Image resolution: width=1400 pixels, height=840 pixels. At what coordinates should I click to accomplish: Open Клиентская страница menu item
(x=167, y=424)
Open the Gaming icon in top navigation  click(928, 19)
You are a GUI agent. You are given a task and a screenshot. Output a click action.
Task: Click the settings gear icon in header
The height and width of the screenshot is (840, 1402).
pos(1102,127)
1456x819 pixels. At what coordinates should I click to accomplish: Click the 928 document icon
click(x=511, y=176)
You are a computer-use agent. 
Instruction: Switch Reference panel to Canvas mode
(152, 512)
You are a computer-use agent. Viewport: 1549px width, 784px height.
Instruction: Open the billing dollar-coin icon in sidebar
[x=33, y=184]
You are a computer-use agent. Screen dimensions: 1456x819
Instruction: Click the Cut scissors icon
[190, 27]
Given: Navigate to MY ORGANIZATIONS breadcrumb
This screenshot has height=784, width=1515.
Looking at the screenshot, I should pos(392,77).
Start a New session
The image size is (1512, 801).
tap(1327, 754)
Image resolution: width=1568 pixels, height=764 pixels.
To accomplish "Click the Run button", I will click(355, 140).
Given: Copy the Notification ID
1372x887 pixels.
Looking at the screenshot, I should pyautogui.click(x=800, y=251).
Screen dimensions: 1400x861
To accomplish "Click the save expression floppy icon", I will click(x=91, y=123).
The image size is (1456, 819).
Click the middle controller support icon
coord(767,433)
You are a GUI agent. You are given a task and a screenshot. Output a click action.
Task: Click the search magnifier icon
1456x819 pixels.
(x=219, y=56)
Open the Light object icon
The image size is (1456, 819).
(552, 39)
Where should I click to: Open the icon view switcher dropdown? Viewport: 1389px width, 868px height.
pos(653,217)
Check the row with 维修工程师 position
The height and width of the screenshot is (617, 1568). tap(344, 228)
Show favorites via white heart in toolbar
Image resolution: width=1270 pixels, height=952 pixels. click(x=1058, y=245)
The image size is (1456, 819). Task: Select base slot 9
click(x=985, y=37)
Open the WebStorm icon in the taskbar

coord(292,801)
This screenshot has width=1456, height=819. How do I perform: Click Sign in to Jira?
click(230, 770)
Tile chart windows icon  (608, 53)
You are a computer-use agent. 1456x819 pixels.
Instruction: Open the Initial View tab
◆ ◆ ◆ ◆ ◆ ◆ ◆
PROBLEM
Copy every record above exactly as it appears.

EXERCISE RESULT
Image resolution: width=1400 pixels, height=840 pixels. At what coordinates should I click to accomplish: Open Клиентская страница menu item
(x=167, y=424)
Open the Gaming icon in top navigation  click(928, 19)
You are a GUI agent. You are given a task and a screenshot. Output a click action.
Task: Click the settings gear icon in header
The height and width of the screenshot is (840, 1402).
pos(1102,127)
1456x819 pixels. At what coordinates should I click to accomplish: Click the 928 document icon
click(x=511, y=176)
You are a computer-use agent. 
Instruction: Switch Reference panel to Canvas mode
(152, 512)
You are a computer-use agent. Viewport: 1549px width, 784px height.
Instruction: Open the billing dollar-coin icon in sidebar
[x=33, y=184]
You are a computer-use agent. Screen dimensions: 1456x819
Instruction: Click the Cut scissors icon
[190, 27]
Given: Navigate to MY ORGANIZATIONS breadcrumb
This screenshot has height=784, width=1515.
Looking at the screenshot, I should pos(392,77).
Start a New session
The image size is (1512, 801).
tap(1327, 754)
Image resolution: width=1568 pixels, height=764 pixels.
To accomplish "Click the Run button", I will click(355, 140).
Given: Copy the Notification ID
1372x887 pixels.
Looking at the screenshot, I should pyautogui.click(x=800, y=251).
Screen dimensions: 1400x861
To accomplish "Click the save expression floppy icon", I will click(x=91, y=123).
The image size is (1456, 819).
Click the middle controller support icon
coord(767,433)
You are a GUI agent. You are given a task and a screenshot. Output a click action.
Task: Click the search magnifier icon
1456x819 pixels.
(x=219, y=56)
Open the Light object icon
The image size is (1456, 819).
(552, 39)
Where should I click to: Open the icon view switcher dropdown? Viewport: 1389px width, 868px height.
pos(653,217)
Check the row with 维修工程师 position
The height and width of the screenshot is (617, 1568). tap(344, 228)
Show favorites via white heart in toolbar
Image resolution: width=1270 pixels, height=952 pixels. click(x=1058, y=245)
The image size is (1456, 819). Task: Select base slot 9
click(x=985, y=37)
Open the WebStorm icon in the taskbar

coord(292,801)
This screenshot has width=1456, height=819. How do I perform: Click Sign in to Jira?
click(230, 770)
Tile chart windows icon  (608, 53)
You are a computer-use agent. 1456x819 pixels.
Instruction: Open the Initial View tab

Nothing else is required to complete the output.